— start Data provided —
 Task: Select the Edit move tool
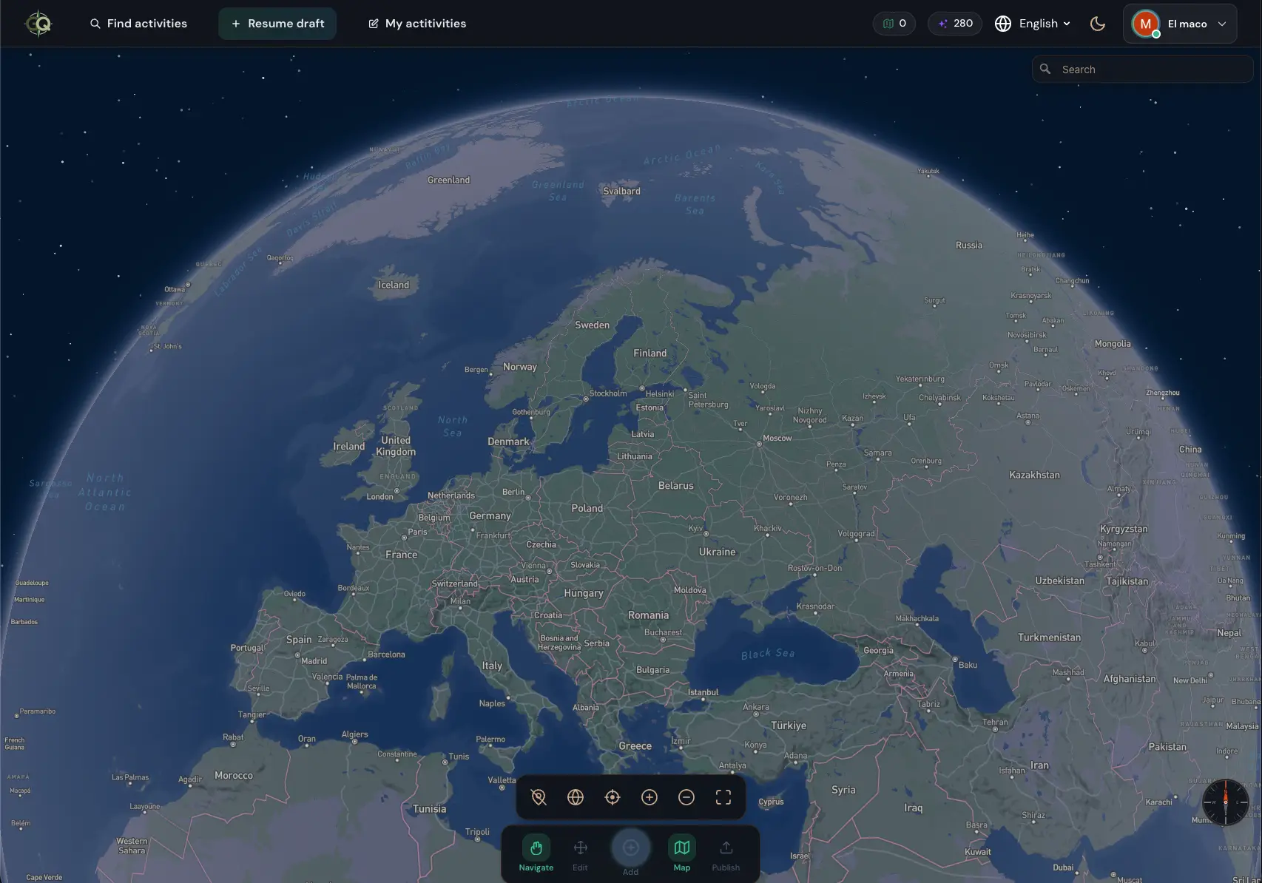click(x=580, y=853)
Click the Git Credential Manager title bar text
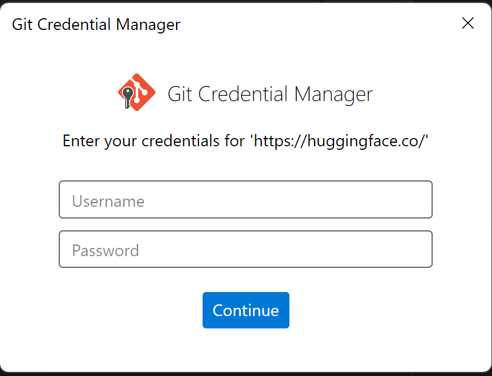This screenshot has height=376, width=492. click(x=96, y=25)
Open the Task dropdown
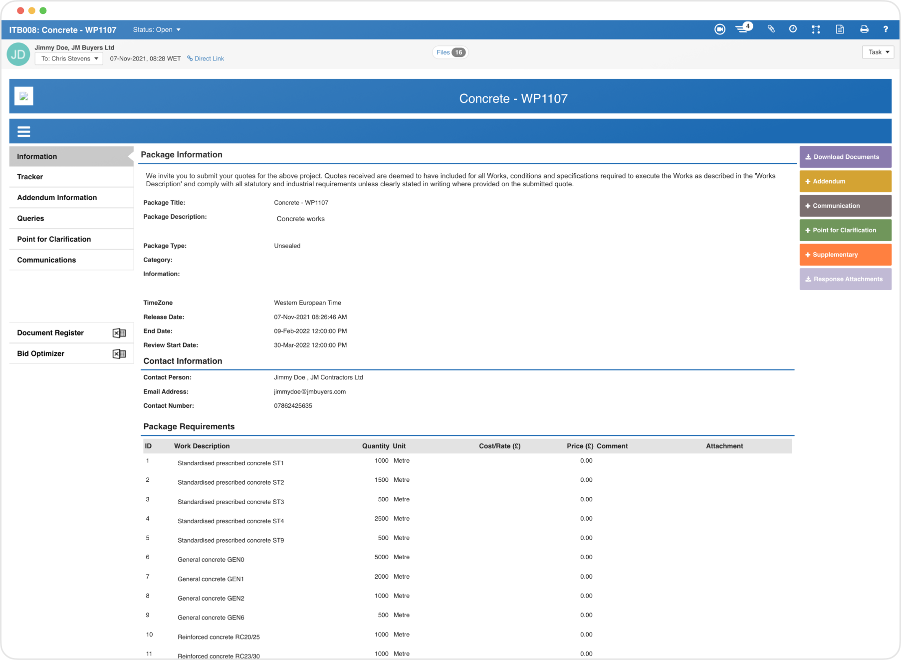Screen dimensions: 901x660 [x=878, y=52]
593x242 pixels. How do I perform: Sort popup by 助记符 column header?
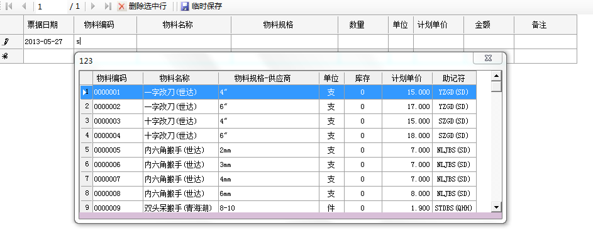(x=454, y=78)
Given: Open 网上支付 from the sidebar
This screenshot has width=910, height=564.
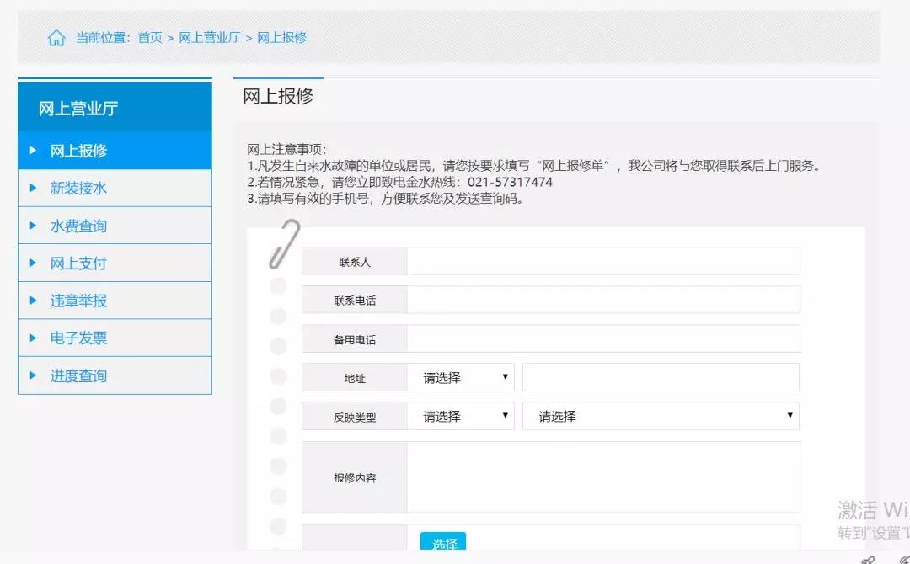Looking at the screenshot, I should click(x=78, y=263).
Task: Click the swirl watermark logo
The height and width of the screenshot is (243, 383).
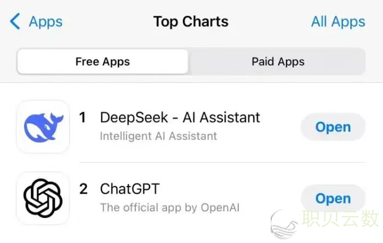Action: [284, 224]
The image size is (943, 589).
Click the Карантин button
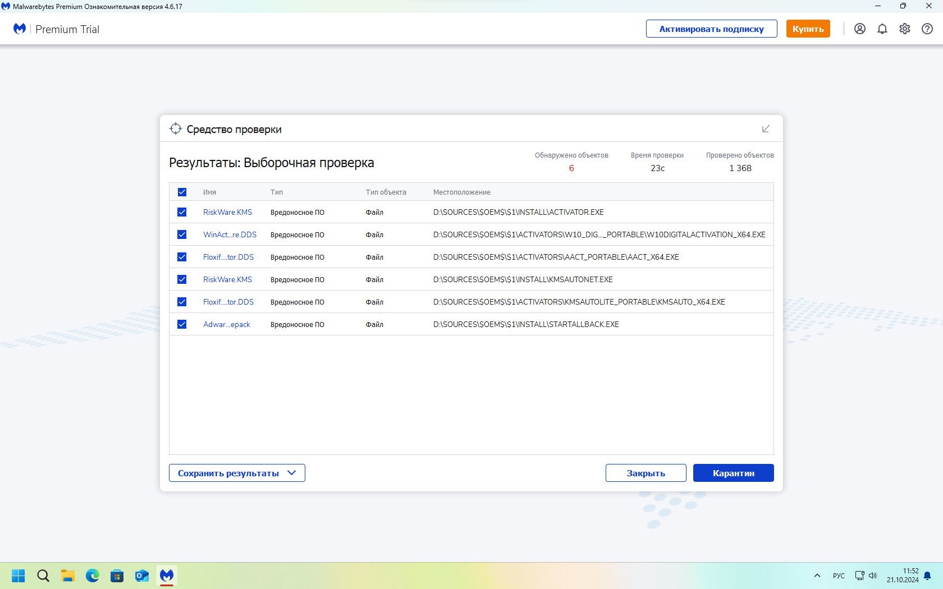733,473
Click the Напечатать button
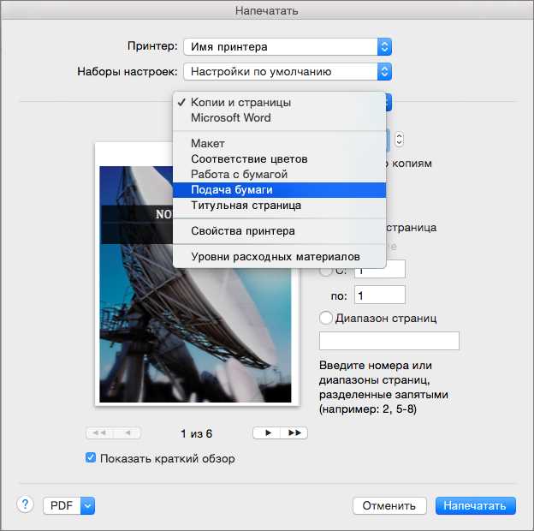Image resolution: width=534 pixels, height=531 pixels. (x=476, y=505)
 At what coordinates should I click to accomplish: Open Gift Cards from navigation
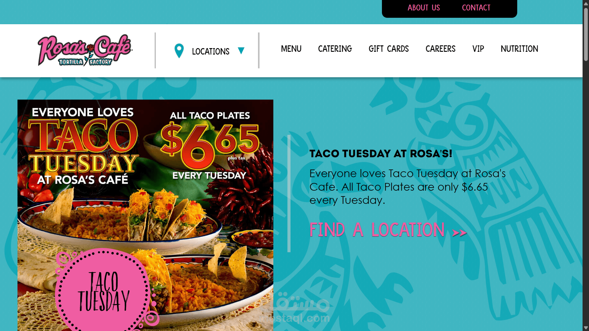click(x=389, y=49)
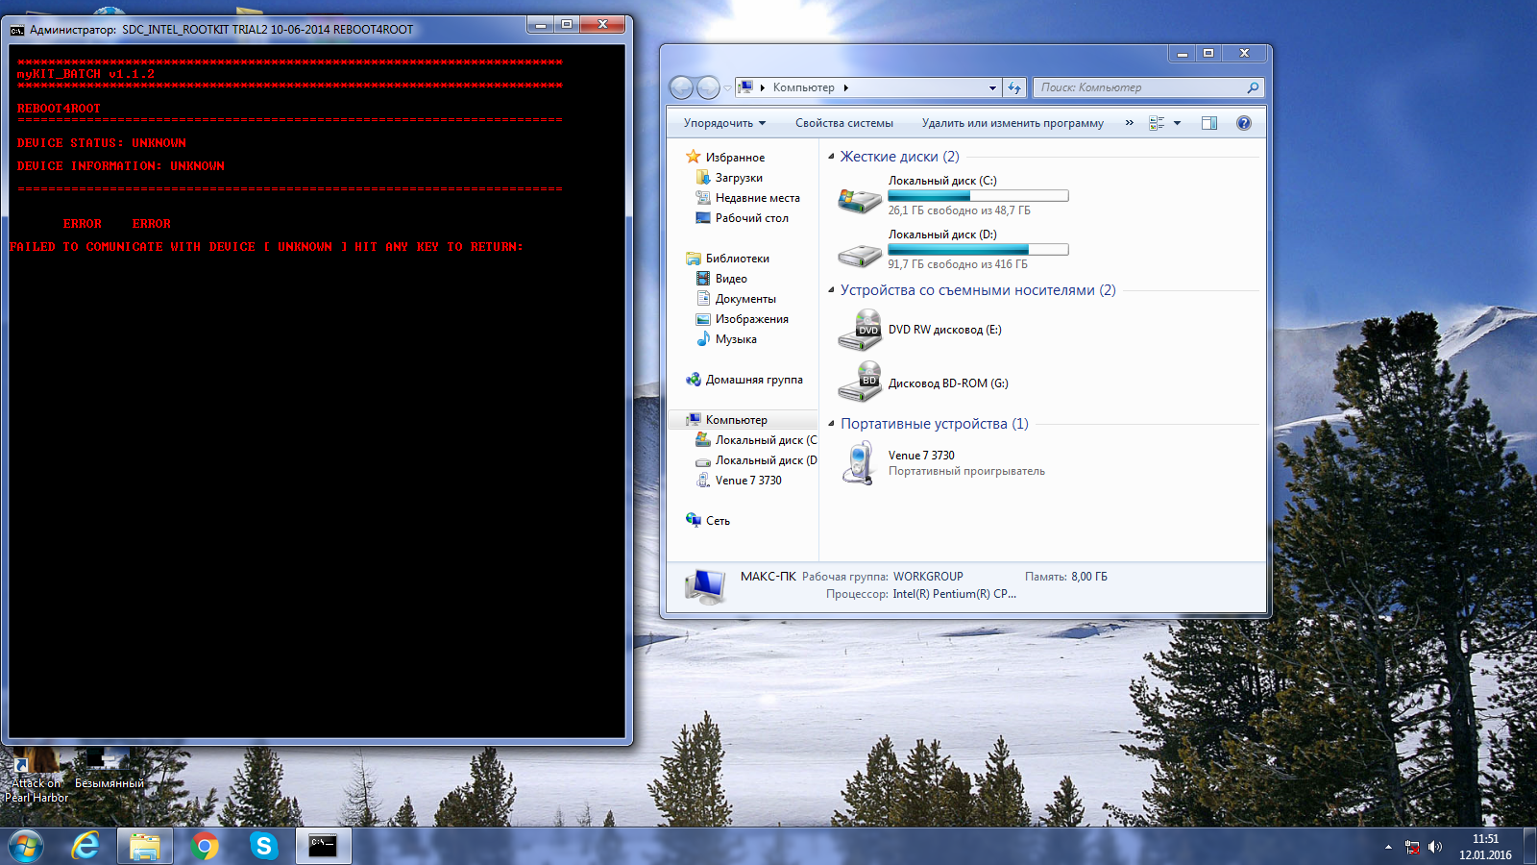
— end Data provided —
▶ _Your instructions_: Reproduce every one of the lines above word for word, and leave the pictures out of your copy.

▶ _Exercise answer_:
 Task: Select the Edit move tool
click(x=580, y=853)
Click the Git Credential Manager title bar text
This screenshot has height=376, width=492. click(x=96, y=25)
Open the Task dropdown
Screen dimensions: 901x660 [x=878, y=52]
593x242 pixels. How do I perform: Sort popup by 助记符 column header?
(x=454, y=78)
Given: Open 网上支付 from the sidebar
This screenshot has width=910, height=564.
Looking at the screenshot, I should click(x=78, y=263).
Task: Click the swirl watermark logo
The height and width of the screenshot is (243, 383).
Action: [284, 224]
The image size is (943, 589).
Click the Карантин button
733,473
Click the Напечатать button
Image resolution: width=534 pixels, height=531 pixels. (x=476, y=505)
 At what coordinates should I click to accomplish: Open Gift Cards from navigation
click(x=389, y=49)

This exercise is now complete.